Media scholar Robert McChesney and online pioneer John Nichols have written what amounts to their manifesto to save American journalism in The Nation.
They take a route lately criticized as dogmatic: That the diminution of newspapers is the diminution of journalism, and that without efforts to rescue the sector the loss of quality and quantity will be such that society will suffer. They do not accept that the loss of newspaper journalism will be offset by the rise of digital media voices.
"Just as there came a moment when policy-makers recognized the necessity of investing tax dollars to create a public education system to teach our children, so a moment has arrived at which we must recognize the need to invest tax dollars to create and maintain news gathering, reporting and writing with the purpose of informing all our citizens," they write.

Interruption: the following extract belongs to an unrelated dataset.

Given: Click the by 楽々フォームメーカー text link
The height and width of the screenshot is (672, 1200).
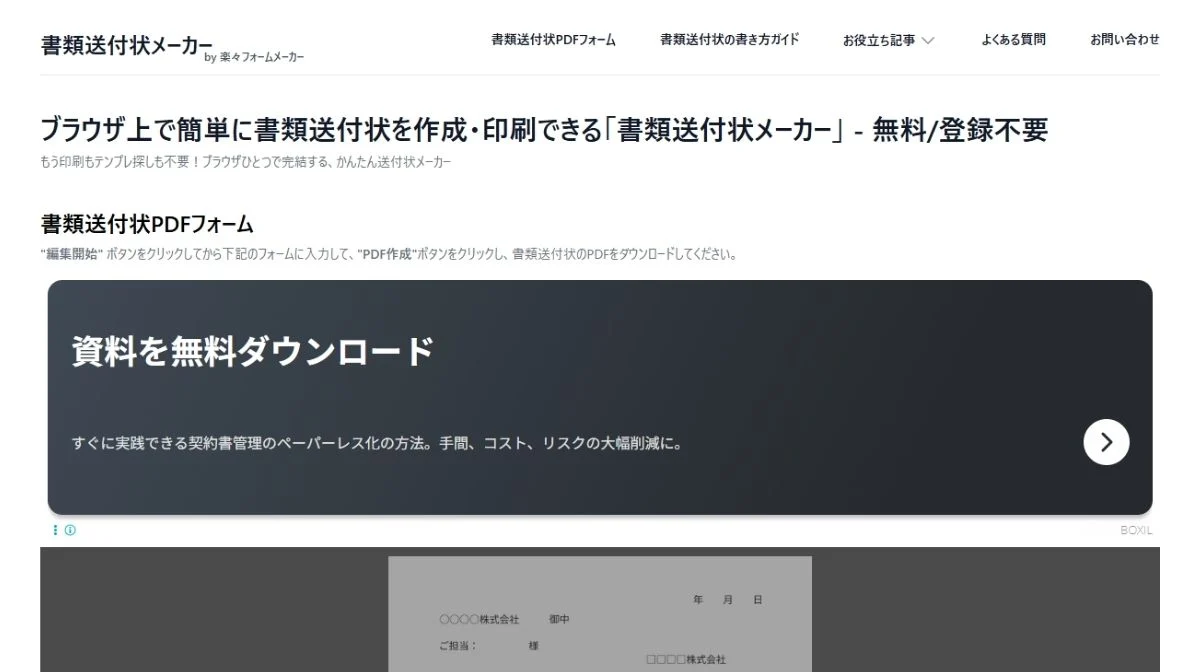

"Only a nihilist would consider it sufficient to rely on profit-seeking commercial interests or philanthropy to educate our youth or defend the nation from attack."
Their prescriptions are novel: A $200 tax break for Americans to subscribe to a daily newspaper, the elimination of postal rates for some periodicals, low-power FM stations and newspapers for high schools, and much stronger support for public media. It amounts to $20 billion a year for each of the next three years to help the transformation to digital.
There would be strings attached on the amount of advertising and the quantity of news in the paper. Nearly all the content would need to be online free --- same goes for the public broadcasting programs.
It's a provocative addition to the discourse.